Stored items:
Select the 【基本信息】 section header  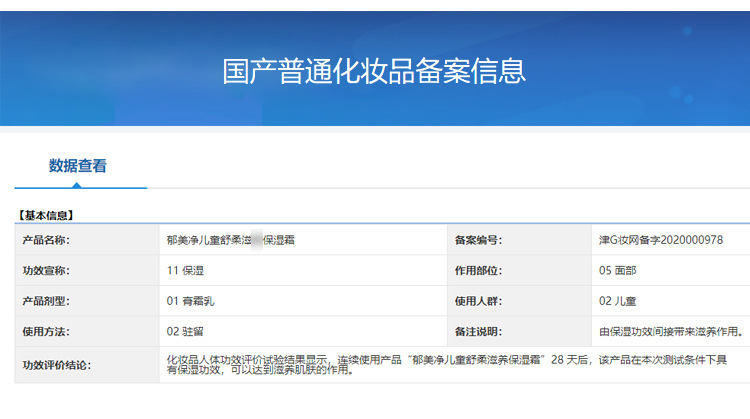click(46, 215)
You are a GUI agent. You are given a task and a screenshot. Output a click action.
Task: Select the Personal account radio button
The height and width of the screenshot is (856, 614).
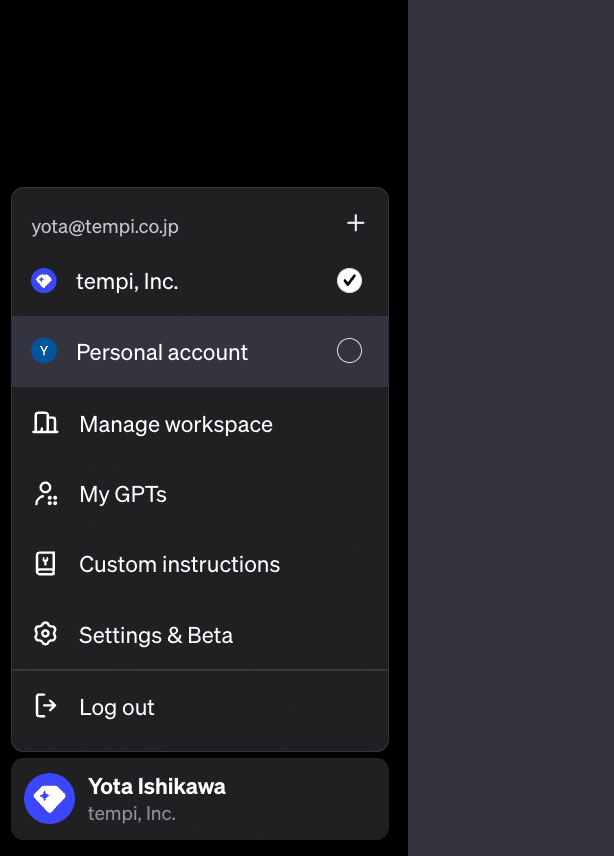(x=349, y=351)
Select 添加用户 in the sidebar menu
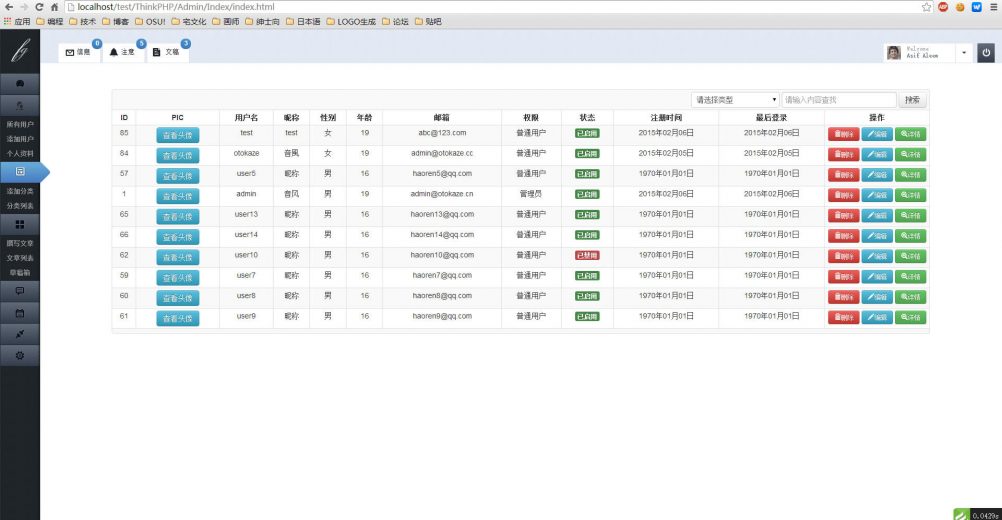 click(x=20, y=139)
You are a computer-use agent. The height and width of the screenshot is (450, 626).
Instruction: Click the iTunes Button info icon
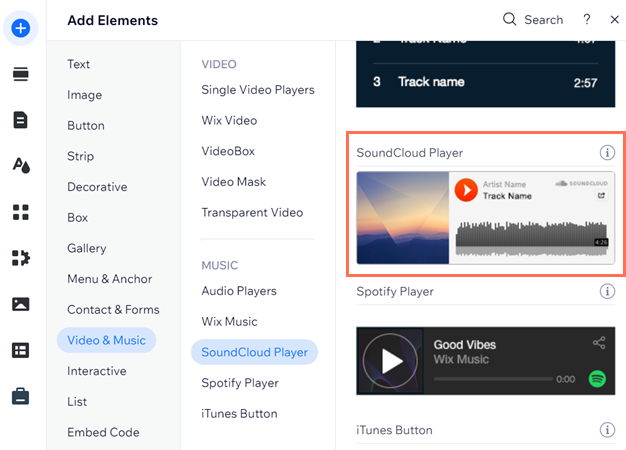tap(607, 430)
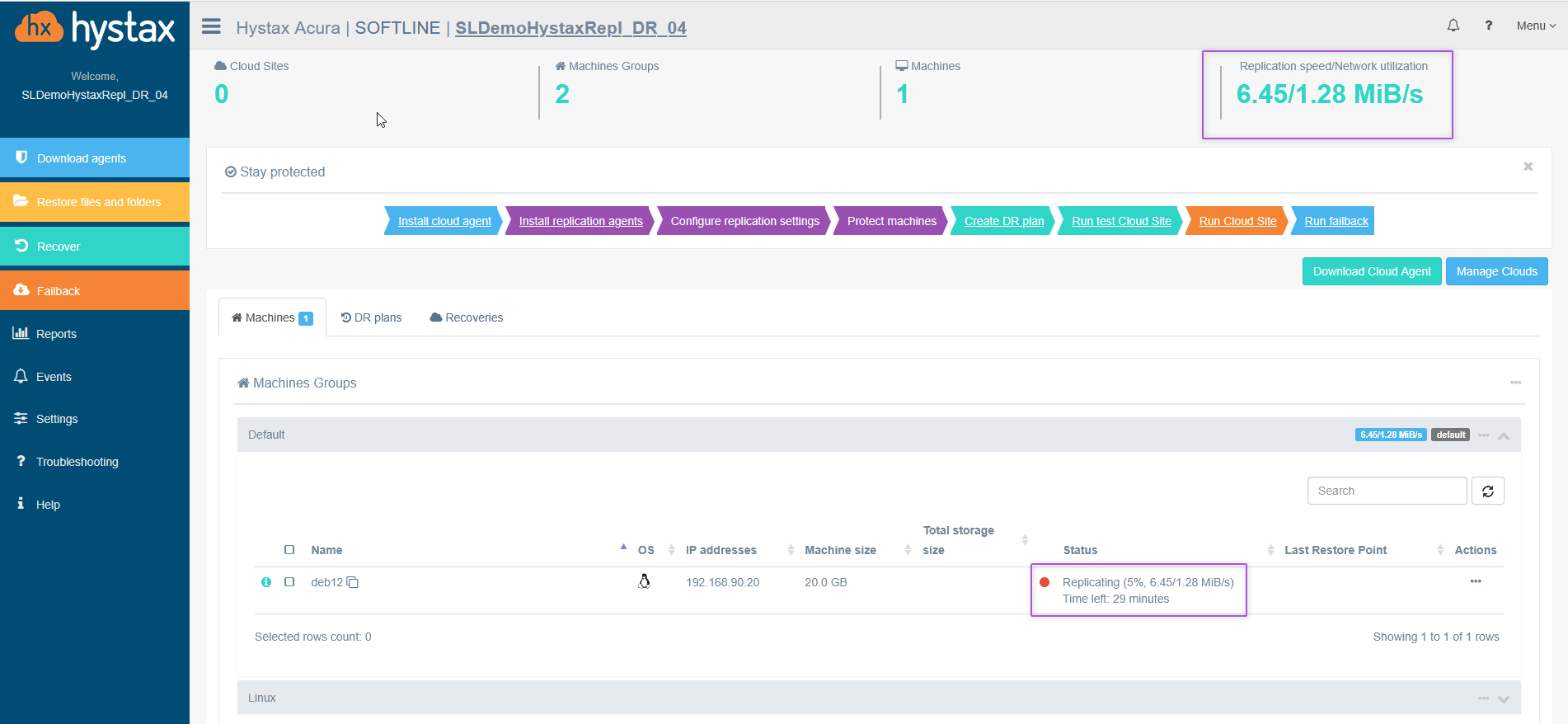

ABOUT THIS TASK – Extract the run of lines beginning with the line that holds "Select 添加用户 in the sidebar menu" and ending at the last line of the data, inclusive. Exclude any pictures from the copy.

EXPECTED ANSWER –
Select 添加用户 in the sidebar menu
 click(x=20, y=139)
You are a computer-use agent. The height and width of the screenshot is (450, 626).
Instruction: Click the iTunes Button info icon
tap(607, 430)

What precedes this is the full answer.